Highlighting the growing interest in healthy beverage consumption, Shanghai-based private equity firm ClearVue Partners recently invested US $30m into CHIC Fresh, a cold-pressed juice company headquartered in the same city.
“In China, demand for premier goods that enhance a personal sense of health and wellness – such as healthy snacks and beverages, rather than daily necessities will accelerate,” said ClearVue founder Harry C.Hui in a press release unveiling the deal.
“The lion’s share of the consumption growth will come from ‘post-80’s generation’ with a higher per capita GDP. CHIC Fresh’s product and technology will serve this fast growing segment,” he added.
For healthy food brands looking to make the most out of such opportunities, Bacall highlights the importance of natural, preservative-free labels, adding that these are more popular with Chinese consumers than scientific claims about nutritional benefits. “It’s very rare to see a blue sky here,” he explains, “so purity is really important.”
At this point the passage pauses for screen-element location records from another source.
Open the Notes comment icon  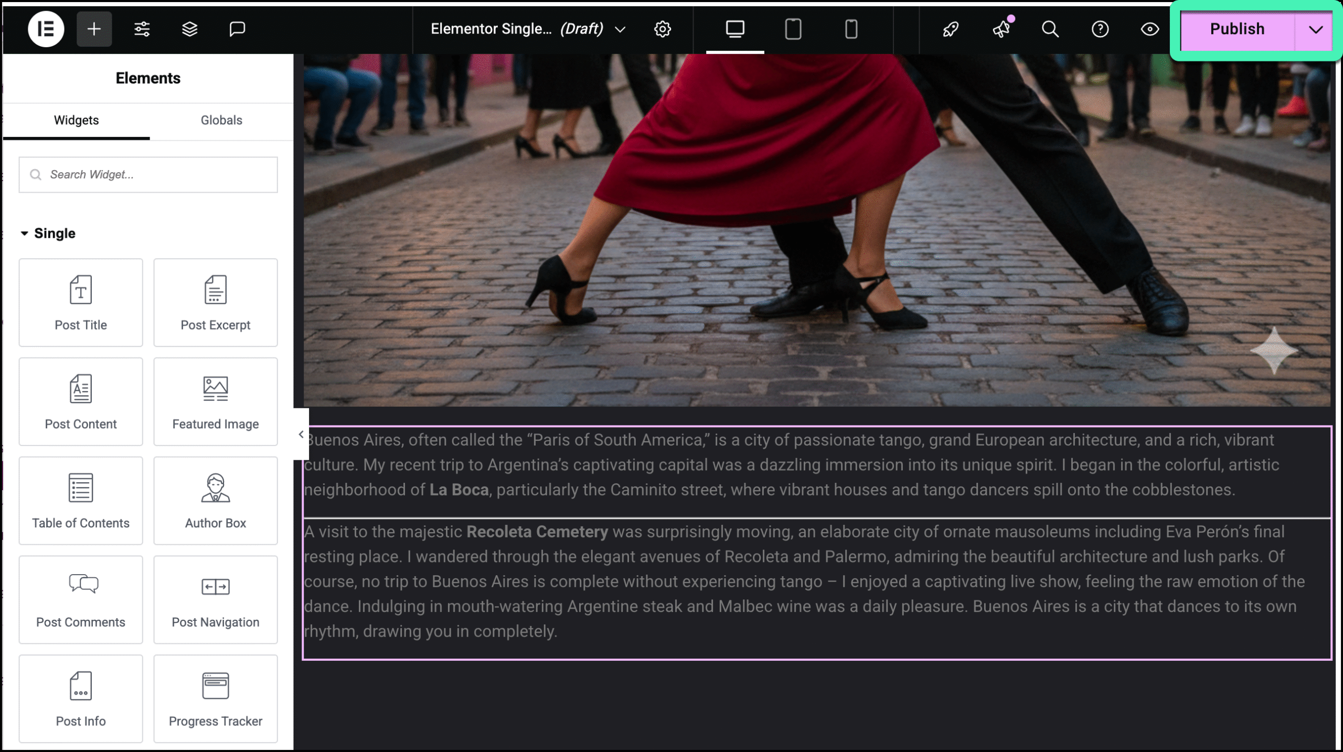tap(237, 29)
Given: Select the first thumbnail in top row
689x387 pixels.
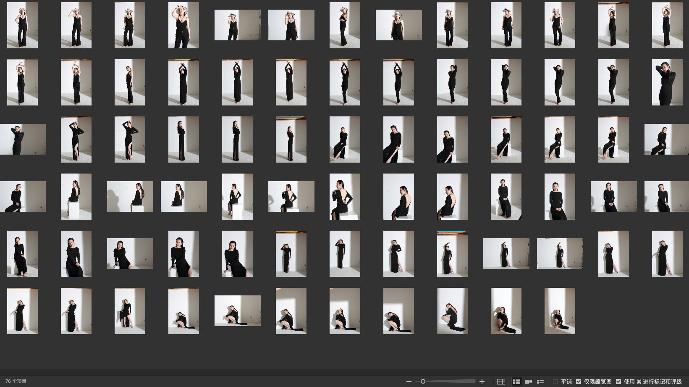Looking at the screenshot, I should (22, 25).
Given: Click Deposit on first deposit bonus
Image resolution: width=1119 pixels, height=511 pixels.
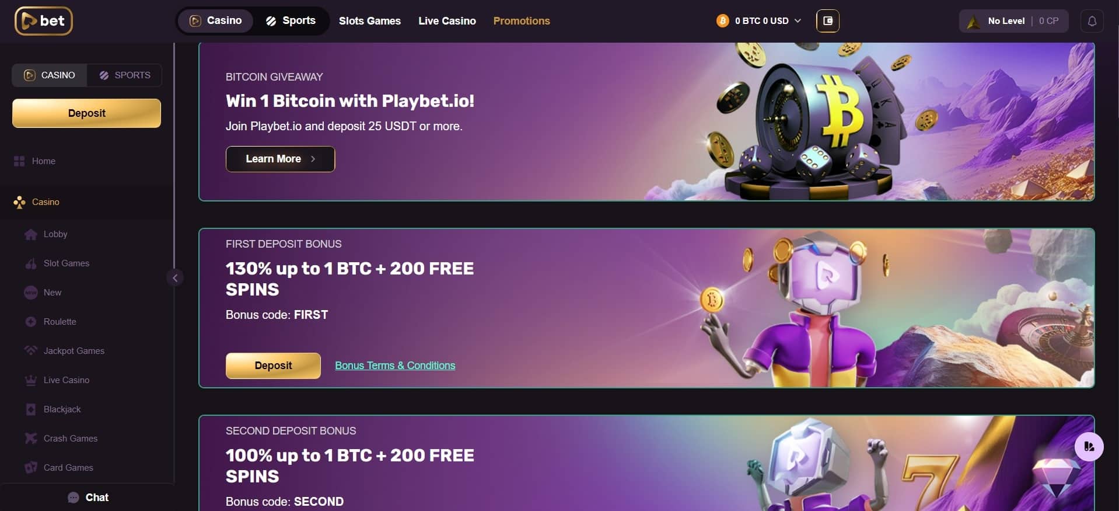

As China continues to get richer, the desire from consumers to embrace healthy lifestyles amidst the smog is only going to get stronger. The challenge for brands seeking to win them over will be positioning themselves in a way that is sympathetic to the country’s wellness traditions, while providing enough modern luxury to satisfy tech-driven demand.
Venture capitalists are betting that the tech side of Chinese wellness will see particularly exciting growth in the coming years, with health and fitness app Keep securing US $32million in May.
For brands looking to make the most of the current climate, they could do worse than look to the recent Asics purchase of tracker app Runkeeper. Though this involved an Asian fitness brand buying up a US tech company, opportunities running in the opposite direction are plentiful – and embracing the smartphone seems a safe bet when it comes to winning the hearts and minds of Chinese consumers.